===== GIVEN DATA

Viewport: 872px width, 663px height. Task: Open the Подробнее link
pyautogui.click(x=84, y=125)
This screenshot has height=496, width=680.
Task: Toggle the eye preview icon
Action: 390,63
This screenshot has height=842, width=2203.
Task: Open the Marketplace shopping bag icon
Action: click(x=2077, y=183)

==========

EXERCISE OBJECTIVE → Would you write the material out again, exactly as given above?

SOLUTION BELOW →
Viewport: 872px width, 663px height. Task: Open the Подробнее link
pyautogui.click(x=84, y=125)
This screenshot has height=496, width=680.
Task: Toggle the eye preview icon
Action: 390,63
This screenshot has height=842, width=2203.
Task: Open the Marketplace shopping bag icon
Action: click(x=2077, y=183)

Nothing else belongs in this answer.